**CONSIGNES**.
(a) D'après le texte sur la poule aux œufs d'or, quelle firme exploite le gisement d'eau situé au pôle sud de la Lune ?
(b) Prolongez le texte sur la poule aux œufs d'or à partir de sa dernière phrase.

**EXTRAIT DU DOCUMENT**.
·····

Va-t-on prioriser cette manne nouvelle par la satisfaction des besoins les plus humanitaires ? Il y aura sûrement une mafia qui va vouloir quand même en tirer son jus. On se souvient par exemple des dons pour Haïti qui sont allées dans les caisses de multinationales.

Va-t-on, va-t-on, il y a plein d'exemples, comme donner cette manne à tout le monde de façon uniforme, ou se payer un nouveau monument public ; et puis à long terme, la poule continuerait d'avoir des poulets qui eux aussi pondent des œufs d'or, ou alors si ce n'est pas le cas, des espions seront venus prendre son ADN pour la cloner, ou encore le processus de synthèse chimique de l'or pourrait être industrialisé, et on passe à la question 2 sur 3, quelles sont les conséquences ?

Si le monde est inondé d'une manne infinie, il ne se passe rien, les prix montent en même temps que la richesse globale, et certainement les inégalités se creusent davantage. Elles peuvent aussi être résolue, mais dans ce cas pourquoi attendre une poule aux œufs d'or pour faire cela ?

Et la troisième question est : Qu'est-ce que cela signifie ?
À quoi rime d'avoir une tonne d'argent, si ce n'est d'avoir le droit d'acquérir des biens réels fabriqués par des gens normaux ? Et eux, s'ils acceptent cet argent surnuméraire, ils savent pertinemment qu'ils vont faire monter les prix. Et quel intérêt de donner ses biens à quelqu'un qui débarque avec une poule aux œufs d'or ? Le libéral va-t-il continuer à soutenir que les riches sont méritants ? (question rhétoricomique)

En fait il n'y a rien que la poule aux œufs d'or ne puisse apporter de bon à notre société.
Au mieux cela peut mettre en évidence l'inanité du système d'échanges.

***

Pour illustrer encore mieux l'inanité du système d'échanges, allons sur la Lune où le gisement d'eau situé au pôle sud est exploité par Cocacola, et les hôtels de luxe reçoivent une clientèle qui a besoin de prendre le large et de se changer les idées, parce que vous comprenez les pauvres, ils sont trop riches et ça leur cause des soucis.

L'économie de la Lune reçoit des clients venus dépenser leur monnaie à l'hôtel Stellar (il est bien ce nom), et principalement cet argent va vers Cocacola qui vend de l'eau. Évidemment la firme aura prit soin d'infiltrer parmi les ingénieurs de l'hôtel une évacuation de la vapeur et des eaux usées pour pas qu'elles ne soient recyclées. Ou alors vendra les machines à la recycler, sous forme de distributeurs d'eau potable automatique, où il faut mettre une pièce.

·····

**LIGNES RÉPERTORIÉES**.

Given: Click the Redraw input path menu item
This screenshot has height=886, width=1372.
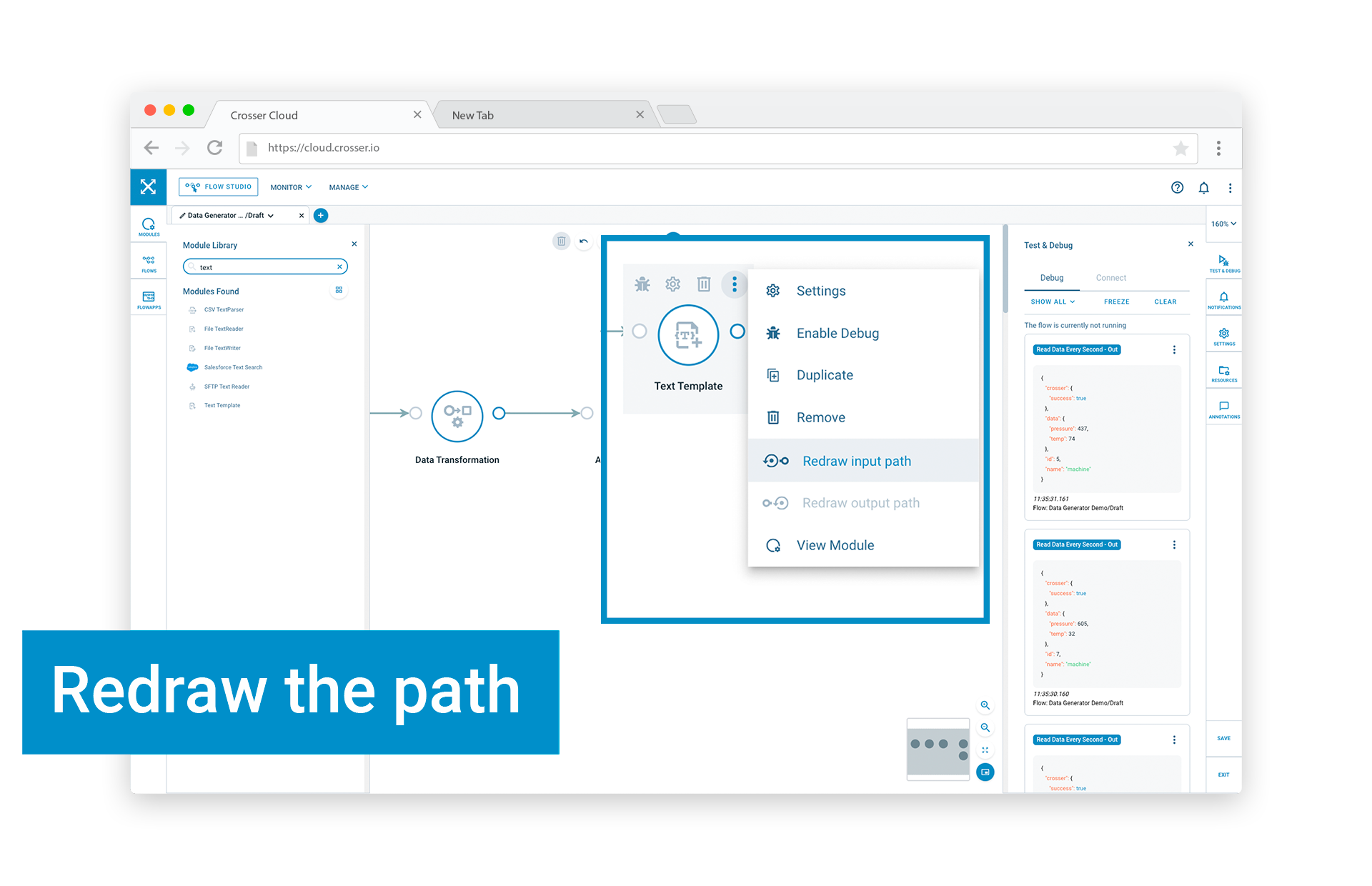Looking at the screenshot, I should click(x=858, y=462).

·····

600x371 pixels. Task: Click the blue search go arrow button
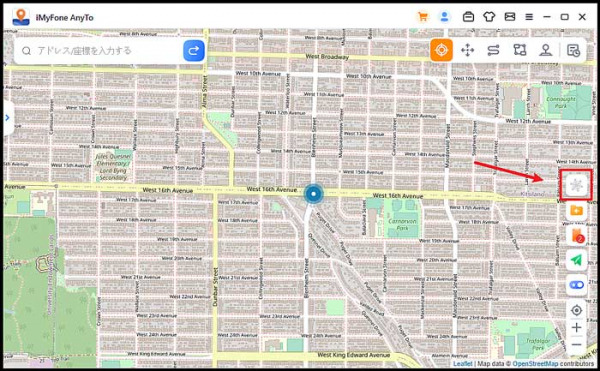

·····

**RÉSULTATS SUCCESSIFS**.
(a) Cocacola.

(b)
Je ne sais pas si le lecteur perçoit toute l'ampleur comique de cette situation. Normalement les technologies devraient servir les gens et non les entreprises, et permettre d'avoir de l'eau potable gratuitement pour tous, autant qu'ils en ont besoin, quels que soient leurs moyens. Ils n'ont qu'à être investis une fois pour toute et au final ils ne coûtent rien. Mettre une pièce dans le distributeur pour cela, revient à vouloir sans cesse évaluer "la demande" pour être sûr qu'elle continue à être suffisante. Mais est-ce utile de faire cela ? Il y a d'autres moyens bien plus efficaces pour estimer les besoins ; on peut le savoir avec des calculs simples, sur la base du nombre de personnes.

On entrevoit mieux, quand c'est sur la Lune, l'ineptie et la bêtise que constitue le fait de faire jouer différents acteurs qui s'amusent à se transférer des valeurs monétaires. L'hôtel achète l'eau, les personnels habitent à l'hôtel, on aurait plus vite fait de trouver un moyen de s'entendre pour ne pas du tout avoir besoin d'argent.

Sur la Lune, on serait vraiment dans une microsociété, idéale pour s'amuser à refonder les principes du système des échanges, sur une connaissance maîtrisée des statistiques des besoins. Je veux dire par là, qu'en partant depuis le début on peut suivre toute l'évolution des besoins et leur complexification, et adapter au fur et à mesure les systèmes qui justifient les transferts [à la place de "échanges"] de biens, ressources ou services.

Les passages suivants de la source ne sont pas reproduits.